The most recent sheets of 1.5mm carbon fiber that arrived do actually measure close to 1.5mm thick. I’m able to cut these sheets with one fewer passes of the tool, and I’ve bumped up my cutting speed by around 12%.

I am now able to cut a pair of ducts for Tindie in just under 7 minutes. I can’t find an exact time for the previous 2mm ducts, but I recall it taking right around 10 minutes. It feels like I can cut three sets of ducts in the time it used to take me to cut two, and that is definitely a nice win for me!

Rootin’ Tootin’ Cowboy Shootin’ 2

I am late to the party. Red Dead Redemption 2 has been around a long time, and even the PC and Steam releases are getting old. When it was released on Steam, it was extremely problematic trying to get it working with Proton and Linux. I didn’t want to deal with that.

I enjoyed playing through the original Red Dead Redemption on the PlayStation 3, and I played a bit of Red Dead Redemption 2 on Brian’s PlayStation 4. I’ve been excited to try it out on my own hardware. I know that my Nvidia GTX 970 GPU isn’t quite comparable to the PlayStation 5, but it isn’t all that far behind, and my overclocked Ryzen 1600 should be a good bit faster. I expect my experience to be somewhere between the two machines.

Valve’s new experimental version of Proton was recently updated to play Cyberpunk 2077 on release day, and one of the first updates after that announced that Red Dead Redemption 2 was now working out of the box, and you could even play online. Since the game was 33% off during Steam’s sale, I figured it was time to pick up a copy.
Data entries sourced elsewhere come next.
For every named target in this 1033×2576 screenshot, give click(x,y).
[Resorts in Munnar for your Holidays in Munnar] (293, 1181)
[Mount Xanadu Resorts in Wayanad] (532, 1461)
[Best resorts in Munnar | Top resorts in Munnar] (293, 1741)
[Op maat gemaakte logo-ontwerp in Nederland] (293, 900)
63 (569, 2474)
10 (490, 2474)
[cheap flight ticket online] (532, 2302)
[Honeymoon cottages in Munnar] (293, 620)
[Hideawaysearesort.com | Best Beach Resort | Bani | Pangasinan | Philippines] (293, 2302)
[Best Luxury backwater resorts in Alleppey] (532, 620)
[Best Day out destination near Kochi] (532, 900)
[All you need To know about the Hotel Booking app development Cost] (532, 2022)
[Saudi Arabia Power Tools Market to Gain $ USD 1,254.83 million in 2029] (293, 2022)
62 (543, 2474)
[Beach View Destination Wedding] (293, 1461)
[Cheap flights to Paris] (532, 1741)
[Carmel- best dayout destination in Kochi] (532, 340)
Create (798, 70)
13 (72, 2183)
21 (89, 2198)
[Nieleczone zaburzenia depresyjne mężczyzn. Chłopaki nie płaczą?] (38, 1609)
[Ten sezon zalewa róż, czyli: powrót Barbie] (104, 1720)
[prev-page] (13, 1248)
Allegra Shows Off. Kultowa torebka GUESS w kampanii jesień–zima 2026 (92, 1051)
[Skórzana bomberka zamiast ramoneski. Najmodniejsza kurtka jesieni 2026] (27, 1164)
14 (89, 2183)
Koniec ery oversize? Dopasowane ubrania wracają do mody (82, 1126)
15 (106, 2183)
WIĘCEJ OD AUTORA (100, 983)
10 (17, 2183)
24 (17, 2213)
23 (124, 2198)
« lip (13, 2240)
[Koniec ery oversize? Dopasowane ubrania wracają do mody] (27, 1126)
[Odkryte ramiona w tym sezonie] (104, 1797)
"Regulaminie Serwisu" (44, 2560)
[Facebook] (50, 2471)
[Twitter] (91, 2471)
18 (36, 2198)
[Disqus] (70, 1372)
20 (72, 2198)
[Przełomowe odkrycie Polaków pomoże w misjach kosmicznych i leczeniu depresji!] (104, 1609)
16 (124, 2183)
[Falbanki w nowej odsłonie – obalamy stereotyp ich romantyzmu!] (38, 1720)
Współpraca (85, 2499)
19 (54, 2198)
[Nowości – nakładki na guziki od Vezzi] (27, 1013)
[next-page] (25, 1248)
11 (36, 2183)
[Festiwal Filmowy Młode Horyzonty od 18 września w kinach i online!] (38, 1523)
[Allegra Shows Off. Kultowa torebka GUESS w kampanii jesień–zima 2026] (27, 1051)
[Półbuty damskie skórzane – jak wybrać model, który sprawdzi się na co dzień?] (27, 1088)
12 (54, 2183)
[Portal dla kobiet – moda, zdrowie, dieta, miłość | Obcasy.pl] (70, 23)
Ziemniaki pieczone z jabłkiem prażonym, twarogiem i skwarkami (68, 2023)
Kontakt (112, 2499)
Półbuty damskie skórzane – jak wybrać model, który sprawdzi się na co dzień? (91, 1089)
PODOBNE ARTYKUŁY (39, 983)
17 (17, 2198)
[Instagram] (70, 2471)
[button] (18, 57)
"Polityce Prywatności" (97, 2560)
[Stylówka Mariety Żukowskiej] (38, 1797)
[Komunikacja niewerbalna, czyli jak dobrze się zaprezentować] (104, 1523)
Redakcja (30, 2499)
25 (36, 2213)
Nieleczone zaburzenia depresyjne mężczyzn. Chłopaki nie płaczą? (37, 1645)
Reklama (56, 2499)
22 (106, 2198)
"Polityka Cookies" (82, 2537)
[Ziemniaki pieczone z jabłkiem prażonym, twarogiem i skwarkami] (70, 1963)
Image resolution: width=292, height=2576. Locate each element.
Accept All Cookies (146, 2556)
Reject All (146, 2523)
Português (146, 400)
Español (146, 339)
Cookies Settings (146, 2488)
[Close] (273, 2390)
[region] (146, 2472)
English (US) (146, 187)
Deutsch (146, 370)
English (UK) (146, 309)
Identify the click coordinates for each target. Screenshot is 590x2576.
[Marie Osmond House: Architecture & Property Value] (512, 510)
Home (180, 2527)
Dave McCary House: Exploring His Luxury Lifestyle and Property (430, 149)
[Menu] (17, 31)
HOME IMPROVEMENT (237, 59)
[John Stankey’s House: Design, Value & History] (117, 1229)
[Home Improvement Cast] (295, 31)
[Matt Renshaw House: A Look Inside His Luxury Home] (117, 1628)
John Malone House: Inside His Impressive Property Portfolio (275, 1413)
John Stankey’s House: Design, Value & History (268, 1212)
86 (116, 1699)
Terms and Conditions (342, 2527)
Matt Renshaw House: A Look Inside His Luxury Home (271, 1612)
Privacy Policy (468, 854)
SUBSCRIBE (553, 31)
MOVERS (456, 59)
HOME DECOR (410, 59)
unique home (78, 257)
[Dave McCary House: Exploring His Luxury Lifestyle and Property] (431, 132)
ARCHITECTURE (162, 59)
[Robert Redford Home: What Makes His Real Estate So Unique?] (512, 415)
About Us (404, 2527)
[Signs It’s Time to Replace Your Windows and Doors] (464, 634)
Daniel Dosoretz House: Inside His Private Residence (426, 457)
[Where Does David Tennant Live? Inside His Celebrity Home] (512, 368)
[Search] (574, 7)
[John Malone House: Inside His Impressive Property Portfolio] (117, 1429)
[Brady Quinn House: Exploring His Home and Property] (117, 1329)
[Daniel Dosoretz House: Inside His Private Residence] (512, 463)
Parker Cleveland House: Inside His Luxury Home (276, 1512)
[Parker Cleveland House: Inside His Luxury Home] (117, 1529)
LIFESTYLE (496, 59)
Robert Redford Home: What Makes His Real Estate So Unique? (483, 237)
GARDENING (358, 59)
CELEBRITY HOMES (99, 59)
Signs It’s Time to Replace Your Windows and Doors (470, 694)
I’m not sure how I feel about how it runs on my hardware. I was getting around 40 to 45 frames per second at 2560x1440 with most of the settings somewhere in the middle. If I drop the rendering to 66% or 75% or so, that goes up another 10 frames. I’d like to see at least 60 frames, and it would be amazing if I could match my monitor’s 102 frames per second. The consoles are locked at 30 frames, so maybe I’m doing all right.

NOTE: I’m playing instead of doing science, but I did look up some videos of Red Dead Redemption 2 on the PS4 Pro. I’m getting nearly double the frame rate, and I don’t want to give that up, but it sure looks like I’m getting there by turning down shadow and lighting quality settings.

ANOTHER NOTE: I discovered the a command line of %command% -USEALLAVAILABLECORES -cpuLoadRebalancing -ignorepipelinecache. By itself, that didn’t make much difference, but I’ve since been able to increase my shadow and lighting levels quite a bit without dropping my frame rate by much at all. Before the new command-line switches, I was dropping down to around 35 frames per second with fancier lighting options. Now I’m still usually up over 50 frames per second with those same options. I think. I’m not doing a whole lot of science here.

I haven’t played much yet. Once I saw it running, I was in a hurry to just get to the first save point. That seemed to take forever! I’m saved. My graphics settings are reasonably tuned in, and I turned up the mouse sensitivity quite a bit. I’m ready to play when I get some free time now!

Conclusion

This is the part where I usually tell you what sort of projects I might be working on between now and the next monthly update post. I have absolutely nothing planned at the moment.

I hope you all had a happy holiday season, and I hope 2021 winds up being a better year than 2020 for all of us!